Reproduce word for word the portion of the post on reauthorizing "No Child Left Behind" that begins at the words "Will the reauthorized" and ends after the words "report performance on.".

Exercise text
══════════

Tuesday, March 30, 2010

Will the reauthorized "No Child Left Behind" help students with disabilities?

The "No Child Left Behind" Act, which requires states to develop tests in basic skills to be given to all students in certain grades in order to receive federal funds for schools, was signed into law in 2002 and provides the largest amount of funding to schools through Title I. Under the 2002 act, students with disabilities were listed among the five sub-groups schools were required to report performance on.

On March 15, President Obama released "A Blueprint for Reform, The Reauthorization of the Elementary and Secondary Education Act," which is basically "No Child Left Behind." It appears the new administration will use the Elementary and Secondary Act and not "No Child Left Behind" when referring to the reauthorization. Among the five cross-cutting priorities listed in the Blueprint for Reform is Supporting English Learners and Students With Disabilities:

“Schools, districts, and states must be held responsible for educating all students, including English Learners and students with disabilities, to high standards, but more work could be done to develop and scale up effective strategies for these students. Priority may be given to programs, projects, or strategies that are designed to specifically improve the performance of English Learners or students with disabilities.”

══════════

(Dataset entries)

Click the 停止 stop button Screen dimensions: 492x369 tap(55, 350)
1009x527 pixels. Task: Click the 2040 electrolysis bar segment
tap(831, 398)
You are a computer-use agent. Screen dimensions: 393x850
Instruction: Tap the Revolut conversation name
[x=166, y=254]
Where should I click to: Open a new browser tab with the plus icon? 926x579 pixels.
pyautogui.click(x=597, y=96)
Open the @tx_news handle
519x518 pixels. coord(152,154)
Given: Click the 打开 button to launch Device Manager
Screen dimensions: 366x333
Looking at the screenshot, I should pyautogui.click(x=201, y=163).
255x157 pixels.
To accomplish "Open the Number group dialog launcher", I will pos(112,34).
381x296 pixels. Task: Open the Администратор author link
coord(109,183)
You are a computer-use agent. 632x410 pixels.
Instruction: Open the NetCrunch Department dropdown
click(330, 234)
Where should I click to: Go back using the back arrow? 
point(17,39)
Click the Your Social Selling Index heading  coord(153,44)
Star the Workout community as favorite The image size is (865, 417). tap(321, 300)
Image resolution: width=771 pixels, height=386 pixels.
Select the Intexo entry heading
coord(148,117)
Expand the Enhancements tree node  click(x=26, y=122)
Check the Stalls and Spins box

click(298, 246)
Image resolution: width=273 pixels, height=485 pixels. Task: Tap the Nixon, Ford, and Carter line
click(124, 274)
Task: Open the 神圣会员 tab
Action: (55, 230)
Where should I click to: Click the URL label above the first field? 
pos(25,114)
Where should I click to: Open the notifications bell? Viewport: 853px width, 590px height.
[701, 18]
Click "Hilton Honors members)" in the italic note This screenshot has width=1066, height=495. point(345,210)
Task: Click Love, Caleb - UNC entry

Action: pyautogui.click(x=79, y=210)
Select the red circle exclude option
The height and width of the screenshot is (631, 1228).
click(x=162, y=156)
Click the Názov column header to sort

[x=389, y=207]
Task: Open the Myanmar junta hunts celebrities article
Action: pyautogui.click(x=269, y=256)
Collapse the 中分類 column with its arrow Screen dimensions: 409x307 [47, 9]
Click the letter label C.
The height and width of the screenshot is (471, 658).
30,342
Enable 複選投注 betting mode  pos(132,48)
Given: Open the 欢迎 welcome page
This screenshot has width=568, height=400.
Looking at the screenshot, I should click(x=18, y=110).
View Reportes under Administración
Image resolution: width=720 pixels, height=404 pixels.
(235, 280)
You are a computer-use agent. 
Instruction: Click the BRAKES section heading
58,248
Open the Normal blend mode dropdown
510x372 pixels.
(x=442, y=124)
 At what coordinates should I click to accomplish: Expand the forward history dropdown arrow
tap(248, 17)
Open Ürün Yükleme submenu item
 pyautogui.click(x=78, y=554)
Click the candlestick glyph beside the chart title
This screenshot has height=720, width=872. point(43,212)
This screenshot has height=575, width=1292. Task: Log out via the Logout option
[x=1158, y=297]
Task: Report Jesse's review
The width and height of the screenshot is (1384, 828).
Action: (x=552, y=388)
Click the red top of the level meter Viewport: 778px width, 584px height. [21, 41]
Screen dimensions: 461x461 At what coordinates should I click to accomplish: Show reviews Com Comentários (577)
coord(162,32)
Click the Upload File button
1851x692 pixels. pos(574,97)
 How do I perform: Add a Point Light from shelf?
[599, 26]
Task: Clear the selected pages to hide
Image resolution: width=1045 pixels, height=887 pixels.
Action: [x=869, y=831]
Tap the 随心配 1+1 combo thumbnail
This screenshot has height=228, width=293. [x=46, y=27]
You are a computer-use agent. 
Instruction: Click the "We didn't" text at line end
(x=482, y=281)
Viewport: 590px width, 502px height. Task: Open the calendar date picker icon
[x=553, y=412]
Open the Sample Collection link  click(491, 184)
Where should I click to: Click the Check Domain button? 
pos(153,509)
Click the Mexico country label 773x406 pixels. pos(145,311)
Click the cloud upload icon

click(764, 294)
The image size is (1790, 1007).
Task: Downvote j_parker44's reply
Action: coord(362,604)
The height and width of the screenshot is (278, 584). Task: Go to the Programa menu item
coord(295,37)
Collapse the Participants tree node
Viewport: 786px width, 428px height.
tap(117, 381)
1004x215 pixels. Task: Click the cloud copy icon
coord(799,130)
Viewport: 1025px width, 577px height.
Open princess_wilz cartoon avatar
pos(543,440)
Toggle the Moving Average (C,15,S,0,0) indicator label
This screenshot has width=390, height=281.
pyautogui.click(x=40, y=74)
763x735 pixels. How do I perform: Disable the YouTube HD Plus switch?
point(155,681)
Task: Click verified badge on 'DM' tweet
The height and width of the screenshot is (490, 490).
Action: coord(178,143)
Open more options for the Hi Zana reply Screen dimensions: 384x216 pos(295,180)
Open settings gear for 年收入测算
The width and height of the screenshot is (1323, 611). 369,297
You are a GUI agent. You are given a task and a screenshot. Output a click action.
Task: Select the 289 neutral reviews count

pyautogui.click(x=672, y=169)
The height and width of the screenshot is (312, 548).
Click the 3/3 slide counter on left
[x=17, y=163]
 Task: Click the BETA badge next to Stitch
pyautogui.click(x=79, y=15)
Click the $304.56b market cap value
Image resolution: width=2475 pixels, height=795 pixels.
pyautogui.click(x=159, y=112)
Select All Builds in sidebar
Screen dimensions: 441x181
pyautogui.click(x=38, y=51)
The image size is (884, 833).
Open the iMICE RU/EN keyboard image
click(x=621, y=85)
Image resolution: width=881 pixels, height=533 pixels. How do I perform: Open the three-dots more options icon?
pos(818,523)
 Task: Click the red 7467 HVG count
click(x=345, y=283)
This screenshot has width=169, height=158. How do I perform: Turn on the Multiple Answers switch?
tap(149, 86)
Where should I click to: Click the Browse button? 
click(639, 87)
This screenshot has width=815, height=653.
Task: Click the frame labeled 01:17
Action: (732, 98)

══════════

Exercise response
Will the reauthorized "No Child Left Behind" help students with disabilities?

The "No Child Left Behind" Act, which requires states to develop tests in basic skills to be given to all students in certain grades in order to receive federal funds for schools, was signed into law in 2002 and provides the largest amount of funding to schools through Title I. Under the 2002 act, students with disabilities were listed among the five sub-groups schools were required to report performance on.